最後に、処理終了を示す html 記述を作成します。html作成については、次の項目で説明します。
- サブルーティン view()
サブルーティンviewでは、名簿ファイルを読み出し、表示する html 記述を生成します。まず、先頭で、パスワードをチェックし、一致しない場合、メッセージを表示し終了します。
次に、openでファイルを開き、&headerで html のヘッダ記述を生成し、&start_html('名簿')で <BODY>タグまで生成します。
while(<InFile>) でファイルから1行ずつ読みながら、各行を <> で項目に分解し、$yomi,$name..などの変数に記録します。
my ($yomi,$name,$adrs,$mail,$phone)=split(/<>/);
printは、qq( ) の内容を標準出力に出力します。
Perlからの標準出力は、webサーバーに接続され、そのまま、ブラウザに送られます。したがって、<TABLE>以下の html タグがブラウザに送られます。これ以前の、html記述は header() や start_html() サブルーティンで送られています。header や start_htmlは CGI ライブラリで定義されているサブルーティンです。以下はファイルを読みながら、htmlは吐き出すプログラムです。
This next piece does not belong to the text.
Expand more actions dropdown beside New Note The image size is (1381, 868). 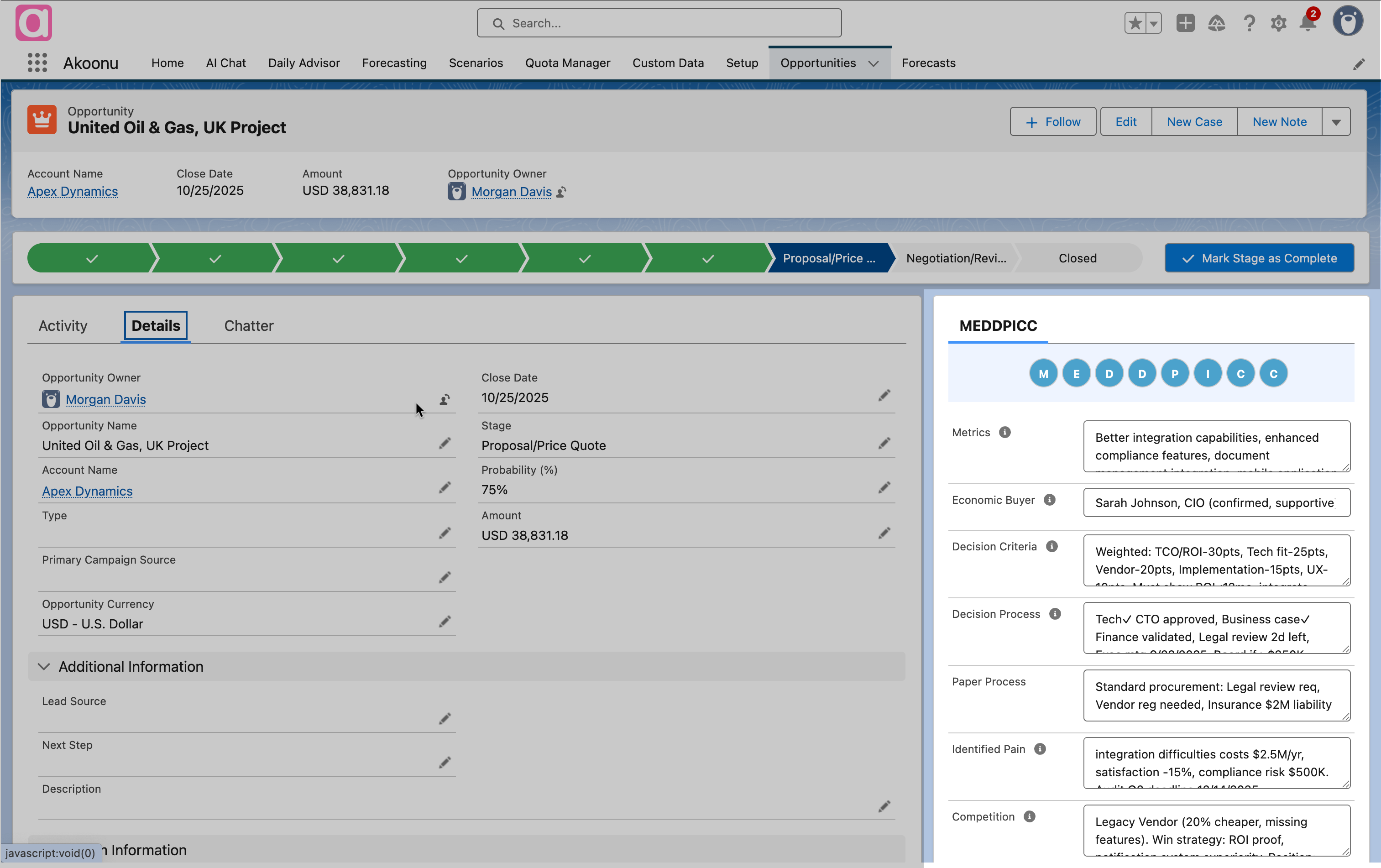pos(1336,122)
open (InFile,"adrsBook.txt");#名簿ファイルを開く
print &header(-type=>'text/html;charset=Shift_JIS');#htmlヘッダーを生成
print &start_html('名簿');#html出力を開始
while(<InFile>){
print qq(<TABLE>);#表の出力を開始
my ($yomi,$name,$adrs,$mail,$phone)=split(/<>/);#項目に分解
print qq(<TR><TD>名前(よみ)</TD><TD>$yomi<BR></TD>);
print qq(<TR><TD>名前(漢字)</TD><TD>$name<BR></TD>);
print qq(<TR><TD>住所</TD><TD>$adrs</TD>);
print qq(<TR><TD>E-Mail</TD><TD>$mail</TD>);
print qq(<TR><TD>電話番号</TD><TD>$phone</TD>);
print qq(</TABLE><BR><BR>);
}
close InFile;
最後に、元のページに戻るリンクを作成し、end_html() で </BODY></HTML>を出力して、ページをしめます。
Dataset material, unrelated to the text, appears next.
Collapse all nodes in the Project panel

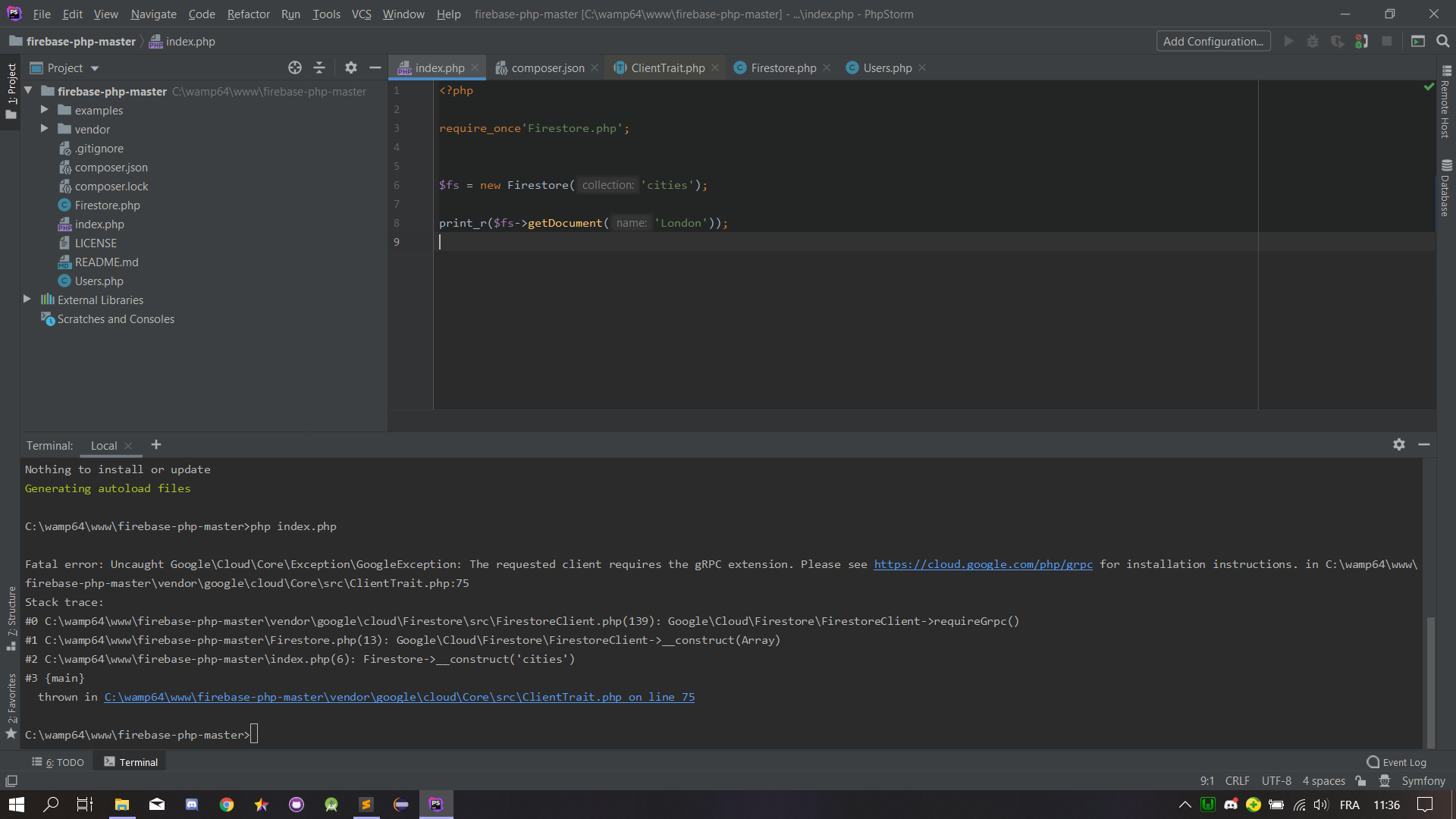tap(319, 67)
print qq(<a href=adrsBook.htm> 戻る</a>);
print &end_html();#html出力を終了
- ファイルとデフォルト変数
<InFile>はファイルの内容を意味し、 $st=<IN> で<IN>からの次の1行が $st に記録されます。while(<InFile>)は、while($_=<InFile>) の意味で、ファイルからの行が $_ に記録されます。変数が省略されている場合は、自動的に $_ が省略されたものとして扱われます。したがって、次の
my ($yomi,$name,$adrs,$mail,$phone)=split(/<>/)
は
my ($yomi,$name,$adrs,$mail,$phone)=split(/<>/,$_)
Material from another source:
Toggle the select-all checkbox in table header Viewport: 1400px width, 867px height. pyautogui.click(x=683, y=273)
の意味で、ファイルからの1行が各変数に記録されます。
- get_PostData()
get_PostDataは、環境変数のREQUEST_METHODの値を $ENV{'REQUEST_METHOD'} で取得し、GETであれば 環境変数の $ENV{'QUERY_STRING'} から、そうでなければ(POSTなら) 標準入力:STDIN から、FORMの入力を 読みとります。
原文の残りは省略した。